* **Pixel coordinate grounding data**
- - -

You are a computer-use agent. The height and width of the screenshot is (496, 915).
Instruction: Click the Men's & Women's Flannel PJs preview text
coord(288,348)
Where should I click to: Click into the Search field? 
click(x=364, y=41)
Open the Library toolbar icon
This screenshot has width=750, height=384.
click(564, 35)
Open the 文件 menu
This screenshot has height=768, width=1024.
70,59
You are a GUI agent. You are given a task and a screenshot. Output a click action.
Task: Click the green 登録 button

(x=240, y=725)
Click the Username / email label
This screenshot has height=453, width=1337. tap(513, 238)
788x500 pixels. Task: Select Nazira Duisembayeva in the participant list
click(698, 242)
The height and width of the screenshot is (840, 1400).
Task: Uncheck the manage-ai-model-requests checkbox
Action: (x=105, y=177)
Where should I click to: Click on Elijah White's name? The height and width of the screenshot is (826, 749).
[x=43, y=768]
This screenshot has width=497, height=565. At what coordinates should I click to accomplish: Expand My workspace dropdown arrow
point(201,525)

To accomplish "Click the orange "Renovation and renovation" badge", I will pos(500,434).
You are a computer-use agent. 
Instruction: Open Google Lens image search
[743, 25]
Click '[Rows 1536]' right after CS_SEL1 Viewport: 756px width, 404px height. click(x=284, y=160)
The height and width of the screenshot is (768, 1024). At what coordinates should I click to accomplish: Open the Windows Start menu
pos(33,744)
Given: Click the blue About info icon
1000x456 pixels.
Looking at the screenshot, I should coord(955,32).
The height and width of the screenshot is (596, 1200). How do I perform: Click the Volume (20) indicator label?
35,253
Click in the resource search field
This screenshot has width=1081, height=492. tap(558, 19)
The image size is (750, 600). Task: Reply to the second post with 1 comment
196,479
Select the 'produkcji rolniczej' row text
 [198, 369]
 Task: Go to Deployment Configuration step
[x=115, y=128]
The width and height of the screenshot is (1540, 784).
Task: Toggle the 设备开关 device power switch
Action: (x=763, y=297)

- - -

Once the records end, copy them all again exactly.

* **RESPONSE FOR THIS EXERCISE**
You are a computer-use agent. The height and width of the screenshot is (496, 915).
Instruction: Click the Men's & Women's Flannel PJs preview text
coord(288,348)
Where should I click to: Click into the Search field? 
click(x=364, y=41)
Open the Library toolbar icon
This screenshot has width=750, height=384.
click(564, 35)
Open the 文件 menu
This screenshot has height=768, width=1024.
70,59
You are a GUI agent. You are given a task and a screenshot. Output a click action.
Task: Click the green 登録 button

(x=240, y=725)
Click the Username / email label
This screenshot has height=453, width=1337. tap(513, 238)
788x500 pixels. Task: Select Nazira Duisembayeva in the participant list
click(698, 242)
The height and width of the screenshot is (840, 1400).
Task: Uncheck the manage-ai-model-requests checkbox
Action: (x=105, y=177)
Where should I click to: Click on Elijah White's name? The height and width of the screenshot is (826, 749).
[x=43, y=768]
This screenshot has width=497, height=565. At what coordinates should I click to accomplish: Expand My workspace dropdown arrow
point(201,525)

To accomplish "Click the orange "Renovation and renovation" badge", I will pos(500,434).
You are a computer-use agent. 
Instruction: Open Google Lens image search
[743, 25]
Click '[Rows 1536]' right after CS_SEL1 Viewport: 756px width, 404px height. click(x=284, y=160)
The height and width of the screenshot is (768, 1024). At what coordinates should I click to accomplish: Open the Windows Start menu
pos(33,744)
Given: Click the blue About info icon
1000x456 pixels.
Looking at the screenshot, I should coord(955,32).
The height and width of the screenshot is (596, 1200). How do I perform: Click the Volume (20) indicator label?
35,253
Click in the resource search field
This screenshot has width=1081, height=492. tap(558, 19)
The image size is (750, 600). Task: Reply to the second post with 1 comment
196,479
Select the 'produkcji rolniczej' row text
 [198, 369]
 Task: Go to Deployment Configuration step
[x=115, y=128]
The width and height of the screenshot is (1540, 784).
Task: Toggle the 设备开关 device power switch
Action: (x=763, y=297)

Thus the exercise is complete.